Mary began to tell her story. “The boy, your son, he fell through the ceiling of that stall and landed hard. That’s it, that’s what the men told you my dear isn’t it. Well Mrs. Let me ask you, how did the boy get up into the hay loft? There is no way, no way on earth for a man nor a boy to climb up into that loft. All the ladders up to the loft were removed a dozen years ago, after the last time,” she said. “After the last time the men removed, took out all the ladders and closed every way to the hay loft so no-one would ever go there again. There were no children to worry about. There were no children left on Shiloh Camp Road, not even one except that little Bettsy Long, in this whole part of town, until you and yours moved in. Oh there had been some, but they didn’t last more than a few weeks before the barn got them. Oh, I’m sorry, I’m just rambling on and not minding my manners at all. Would you like another cup of tea my dear?”
“You know of course that I lived at the Fedders place don’t you?”

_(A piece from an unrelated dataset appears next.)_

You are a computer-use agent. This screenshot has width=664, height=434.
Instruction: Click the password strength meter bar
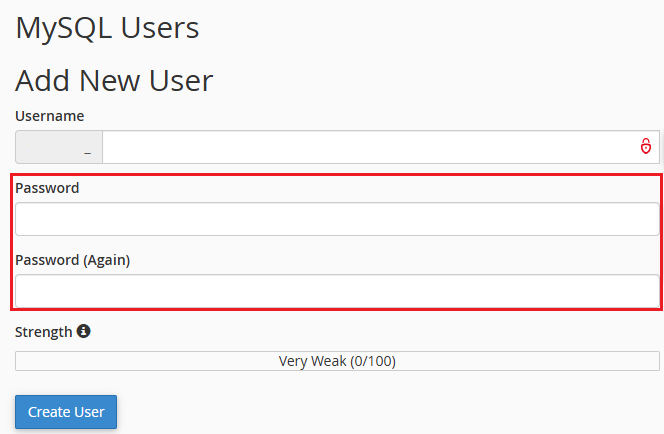point(337,361)
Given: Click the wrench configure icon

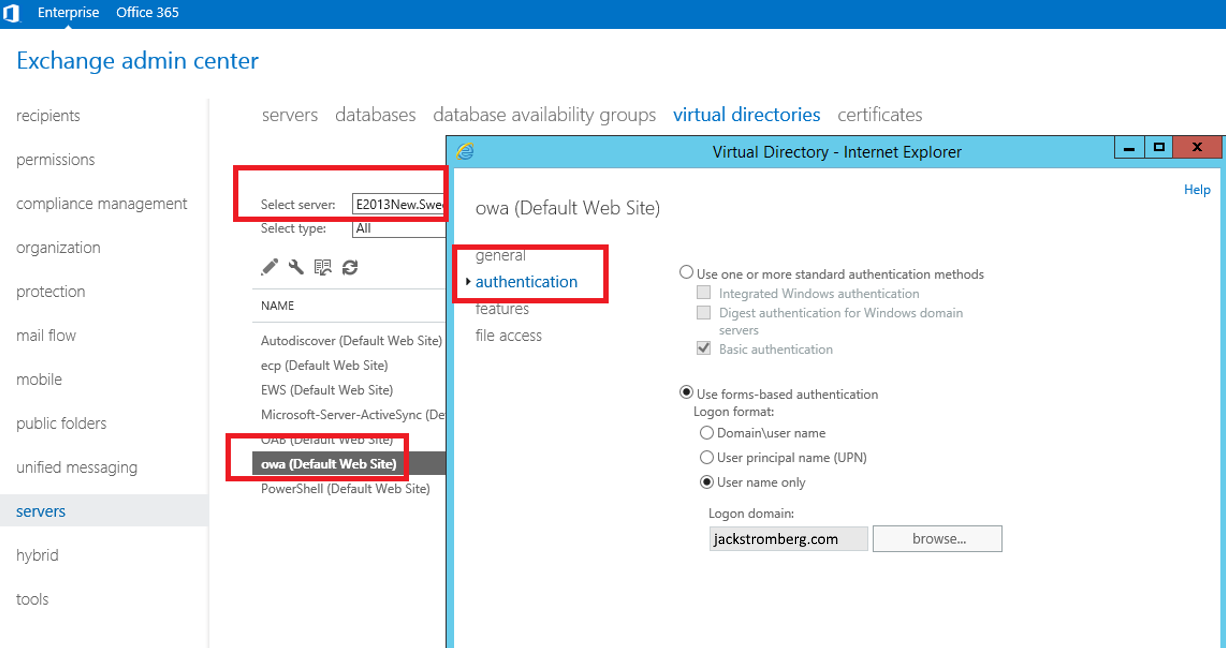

Helen was taken by surprise at the revelation. “No I did not know that, how long ago was that, I mean,” Mary interrupted her and said she knew what Helen was thinking, “It’s all right dear, you want to know just how I ended up out here living the life of Mountain Mary in squalor and alone for sixty years now. Oh it’s all right, I don’t mind,” she said. “You see my dear. young Bettsy will be the next to live here in Mountain Mary’s place when it is time. Poor thing has her whole life ahead of her, and she doesn’t have any idea of what waits for her. The Longs you know, they won’t talk with me, poor old foolish Mountain Mary. They ran me off of the place a longtime ago after the Mrs. Lost her own son right there in the barn. I tried to tell them then to move out and get on with life but they wouldn’t hear of it. Old foolish woman, daft from being alone and making up stories just to keep folks away is what they thought. Didn’t want me around with the young girl there.”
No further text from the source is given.